Nell' "eccitazione" da telefonino il segreto per salvare la memoria

Il telefonino “eccita” il cervello, stimolando la corteccia cerebrale di chi lo usa per chiacchierare. Ed è una buona notizia.

L’annuncio del gruppo di ricercatori italiani coordinati da Paolo Maria Rossini, direttore scientifico dell’Associazione Fatebenefratelli e docente di Neurologia del Campus Bio-medico di Roma, non è infatti l’ennesimo allarme sugli effetti dannosi dell’uso dei cellulari, ma la presentazione di un progetto importante che potrebbe portare allo sviluppo di terapie ’scudo’ per la memoria e l’attenzione, spesso scalfite dall’andare degli anni, sfruttando uno degli effetti noti sul cervello di questi dispositivi.

Già un precedente studio condotto dallo stesso team multicentrico*, aveva dimostrato che l’esposizione ai campi elettromagnetici a radiofrequenza di bassa intensità, tipo appunto quelli emessi dai cellulari, è in grado di modulare per diverse decine di minuti l’eccitabilità della corteccia cerebrale in giovani sani.

Ora il nuovo progetto di ricerca, presentato ieri a Brescia nel corso del X Congresso nazionale per la ricerca biomedica e sanitaria (AFaR), nasce con l’obiettivo di verificare se l’esposizione a campi elettromagnetici prodotti dai cellulari possa modificare l’eccitabilità della corteccia cerebrale in persone anziane con declino cognitivo lieve, messe a confronto con un gruppo di coetanei in normali condizioni.

E i primi risultati lasciano ben sperare.

Dalla sperimentazione su 20 pazienti – 10 con decadimento cognitivo, 10 sani – è emerso che dopo 45 minuti di esposizione a campi elettromagnetici di tipo GSM900 si ha una significativa variazione dell’eccitabilità corticale dell’emisfero cerebrale esposto alle onde del telefonino nel gruppo di pazienti con declino cognitivo, mentre non si riscontrano alterazioni significative nel gruppo degli anziani sani.

I risultati di questo studio, pur se preliminari, dimostrano dunque che “il cellulare è in grado di modificare transitoriamente l’eccitabilità della corteccia in maniera statisticamente rilevante nei giovani e negli anziani con decadimento cognitivo“. Ed è questa, a ben vedere la vera novità che fa sperare nello sviluppo di nuove terapie per le malattie cerebrali degenerative.

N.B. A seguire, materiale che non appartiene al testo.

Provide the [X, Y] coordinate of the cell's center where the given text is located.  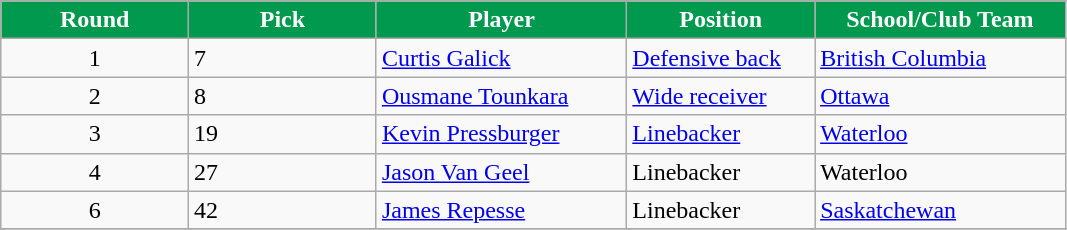
4 [95, 172]
Wide receiver [721, 96]
27 [283, 172]
7 [283, 58]
Ousmane Tounkara [501, 96]
Pick [283, 20]
Ottawa [940, 96]
Position [721, 20]
Round [95, 20]
Player [501, 20]
James Repesse [501, 210]
6 [95, 210]
School/Club Team [940, 20]
2 [95, 96]
1 [95, 58]
British Columbia [940, 58]
8 [283, 96]
3 [95, 134]
Kevin Pressburger [501, 134]
Saskatchewan [940, 210]
19 [283, 134]
42 [283, 210]
Jason Van Geel [501, 172]
Defensive back [721, 58]
Curtis Galick [501, 58]
Extract the (x, y) coordinate from the center of the cell holding the provided text.  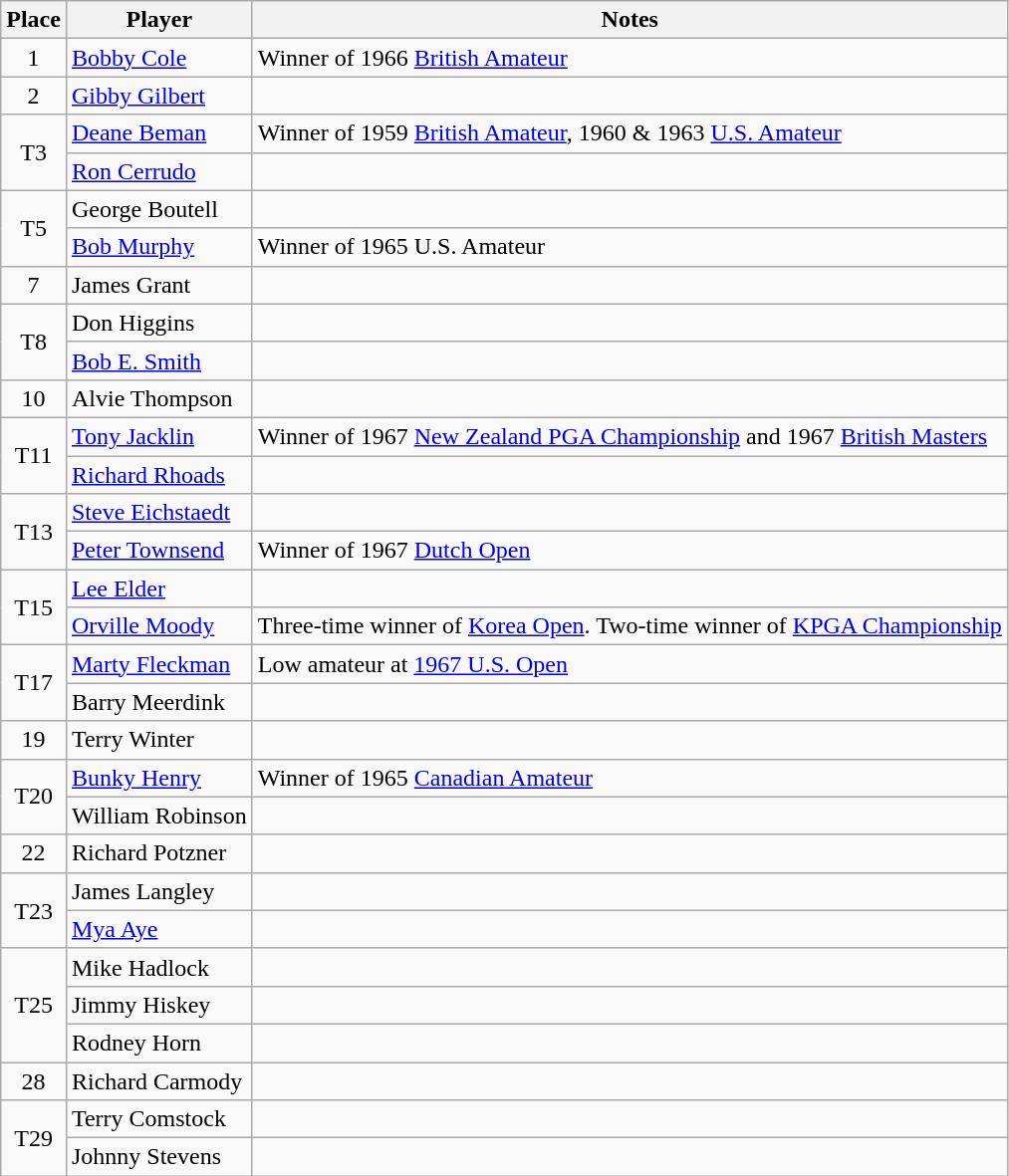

In studi futuri si valuterà, infatti, se questo fenomeno sia in grado di migliorare o ridurre in via transitoria alcune facoltà cognitive correlate, quali l’attenzione e la memoria.

La possibilità che l’uso del telefonino possa avere anche effetti deleteri sul cervello o su alcune delle sue funzioni, non è escluso del tutto. Tuttavia, considerata l’importanza riconosciuta all’eccitabilità corticale nella promozione della plasticità del cervello, alla base di meccanismi importanti quali l’apprendimento e il mantenimento della funzione nonostante i fenomeni di invecchiamento cerebrale, gli studiosi ipotizzano che l’esposizione ai campi elettromagnetici dei GSM possano essere un innovativo e non invasivo metodo per modificare la funzione cerebrale e possibilmente promuovere fenomeni di plasticità cellulare a scopo sperimentale, diagnostico, terapeutico.

*La ricerca è stata condotta con lo stesso coordinamento di Rossini e vede tra i firmatari Florinda Ferreri, del dipartimento di Neurologia dell’università Campus Bio-medico, e ricercatori provenienti dall’ateneo di Kuopio (Finlandia), dall’ospedale Fatebenefratelli all’Isola Tiberina (Roma), insieme all’Irccs San Raffaele Pisana (Roma), alla Casa di Cura San Raffaele (Cassino), e al dipartimento di Sanità dell’università dell’Aquila.